Excerpted data
☆ ☆ ☆

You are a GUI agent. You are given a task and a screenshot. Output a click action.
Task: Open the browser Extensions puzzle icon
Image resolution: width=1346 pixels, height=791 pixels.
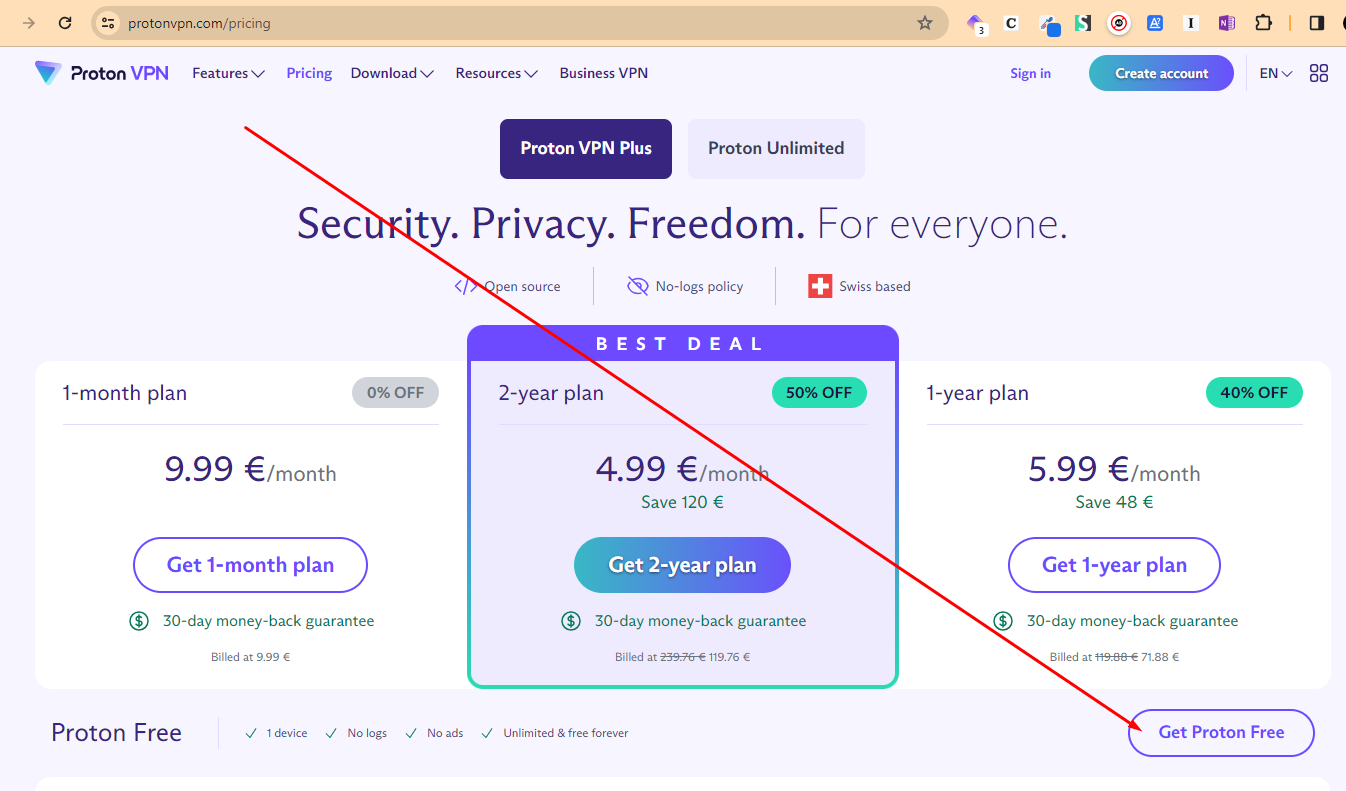click(1264, 23)
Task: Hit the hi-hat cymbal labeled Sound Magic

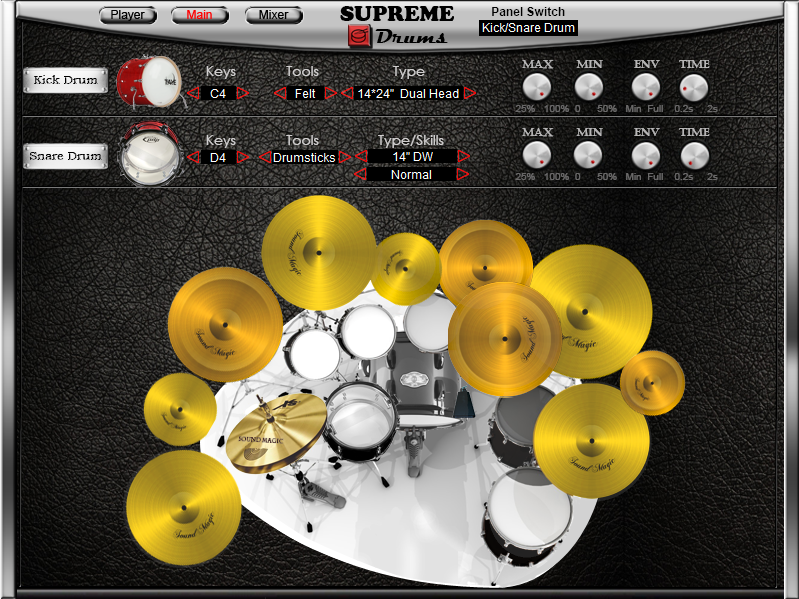Action: pyautogui.click(x=277, y=433)
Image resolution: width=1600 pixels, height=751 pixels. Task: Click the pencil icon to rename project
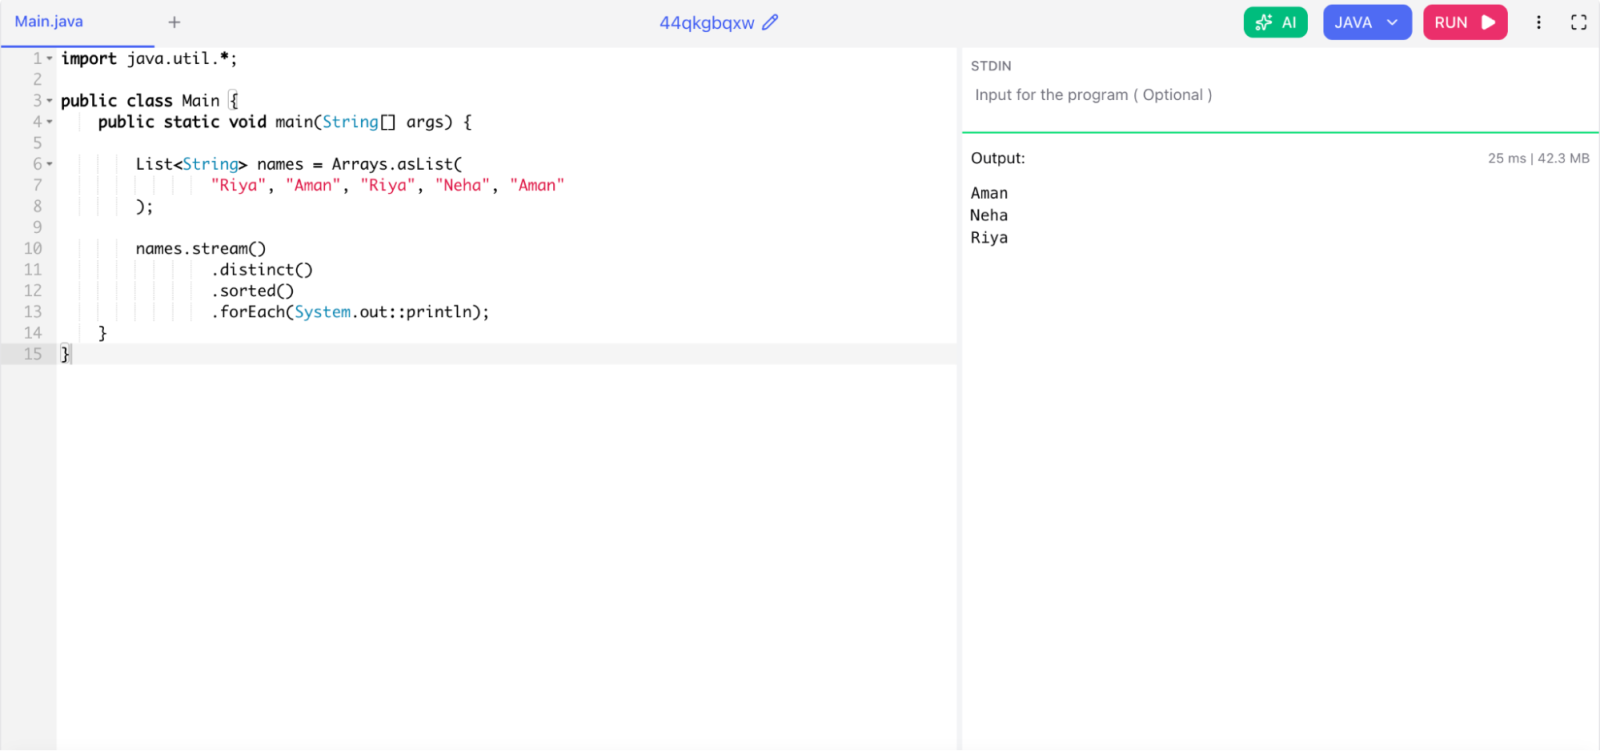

☆ ☆ ☆

Exercise objective
None of the pictures should appear; the rest of the entries must be reproduced exactly.

Finished task
You are a GUI agent. You are given a task and a screenshot. Output a click action.
Task: Open the browser Extensions puzzle icon
Image resolution: width=1346 pixels, height=791 pixels.
click(1264, 23)
Task: Hit the hi-hat cymbal labeled Sound Magic

Action: pyautogui.click(x=277, y=433)
Image resolution: width=1600 pixels, height=751 pixels. Task: Click the pencil icon to rename project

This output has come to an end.